ただし、この場合はPCの音が出なくなります。Stick PCはHDMI経由で音声を出力しているためです。
感想
仕事場ではない場所に置いておくPCとしては最適です。まともな処理をしたい場合はリモートデスクトップでメインマシンに接続すればいいわけです。
故障と不安材料
用途限定ながらコストパフォーマンスに優れたPCで、このあといろいろいじってみようと思っていたところで、突然、ある日のStick PC起動時にビデオ信号が出なくなってしまいました。パワーボタンは反応しているため故障じゃなくて、BIOS設定情報が吹っ飛んでしまったような感じ。普通のPCだったら、ビデオカードを替えるとか、CMOSバックアップ電池を外してリセットしてみるとかやってみるべき事はあるのですが、Stick PCはユーザーが手を出す余地が無く、いきなりサポートが必要になります。
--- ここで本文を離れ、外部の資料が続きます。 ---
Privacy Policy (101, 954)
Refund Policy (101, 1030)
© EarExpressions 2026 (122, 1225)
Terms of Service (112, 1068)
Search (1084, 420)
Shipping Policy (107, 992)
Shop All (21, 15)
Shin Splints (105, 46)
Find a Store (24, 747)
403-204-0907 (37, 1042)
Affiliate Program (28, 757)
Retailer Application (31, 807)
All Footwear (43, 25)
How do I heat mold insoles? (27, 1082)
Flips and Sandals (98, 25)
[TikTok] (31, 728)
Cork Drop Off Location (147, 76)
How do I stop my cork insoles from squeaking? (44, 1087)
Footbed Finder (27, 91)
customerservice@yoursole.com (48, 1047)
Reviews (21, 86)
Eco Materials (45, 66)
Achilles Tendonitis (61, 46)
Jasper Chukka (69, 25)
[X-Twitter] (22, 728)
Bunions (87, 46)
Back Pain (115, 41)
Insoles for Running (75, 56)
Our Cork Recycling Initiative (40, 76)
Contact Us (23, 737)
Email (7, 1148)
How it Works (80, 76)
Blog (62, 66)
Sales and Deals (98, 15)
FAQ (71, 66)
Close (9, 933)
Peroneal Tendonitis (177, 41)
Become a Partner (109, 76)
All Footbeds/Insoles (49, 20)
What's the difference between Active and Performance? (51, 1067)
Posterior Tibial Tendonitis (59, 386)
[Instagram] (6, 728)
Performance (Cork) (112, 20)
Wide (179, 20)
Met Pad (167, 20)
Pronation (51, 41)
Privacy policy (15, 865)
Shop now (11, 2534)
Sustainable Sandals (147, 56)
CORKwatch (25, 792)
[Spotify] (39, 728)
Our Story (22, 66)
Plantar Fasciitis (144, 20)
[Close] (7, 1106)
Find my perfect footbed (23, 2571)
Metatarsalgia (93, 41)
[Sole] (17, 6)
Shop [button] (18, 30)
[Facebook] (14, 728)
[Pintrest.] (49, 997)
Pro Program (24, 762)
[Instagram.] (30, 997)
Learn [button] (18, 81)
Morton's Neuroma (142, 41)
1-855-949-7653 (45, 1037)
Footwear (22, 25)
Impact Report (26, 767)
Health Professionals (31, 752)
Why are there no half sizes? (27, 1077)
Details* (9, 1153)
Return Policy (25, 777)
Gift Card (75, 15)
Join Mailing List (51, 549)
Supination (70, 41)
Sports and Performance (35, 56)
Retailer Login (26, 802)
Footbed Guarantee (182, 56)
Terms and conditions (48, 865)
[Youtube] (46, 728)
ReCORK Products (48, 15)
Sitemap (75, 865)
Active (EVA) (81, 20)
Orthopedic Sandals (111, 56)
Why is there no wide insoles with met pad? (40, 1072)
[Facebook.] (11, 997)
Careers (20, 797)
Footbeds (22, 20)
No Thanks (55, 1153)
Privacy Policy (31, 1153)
Amazonやマーケットプレイス出店者の「家電ヒットアイテム」にコンタクトしても気の利いたレスポンスがあるとは思えないので、直接Intel のサポートに連絡してみました。
そうしたところ、翌日にはレスポンスがあり、可能であればBIOSアップデートをしてみて欲しいとのこと。画面が見えないので、めくらうちで試してみたものの、やっぱり画面表示がないのでどうしようもなく、再度Intelに保証期間内の交換を依頼してみたところ、OK。手続き後、月曜日に到着するように発送したところ、水曜日には交換パーツが到着しました。新品との交換なのですが、私が使っていたのはWindows8.1モデル。交換されたのはWindows10モデル。Win8.1→10へのアップデートを体験してみようと思っていたので、OSが代わってしまったのはちょっと残念ですが、8.1を使い続ける気は無かったので、まあいいか というところです。
今回のケースでは、インテルのサポートは素晴らしく早かったと言えます。
一応、保証期間内だったのでインテルのサポートを利用してみましたが、保証期間切れで故障した場合は、ユーザだけで出来ることがないため不安が残ります。データはOne DriveかSDメモリに保存するようにしないとデータを丸々失ってしまうかもしれません。
形状は少しStick PCと異なりますが、Raspberry Pi もほぼ同じ使い心地。Windowsを使用したい場合はStick PC、Unix系を使いたいなら Raspberry Pi という使い分けが良さそうです。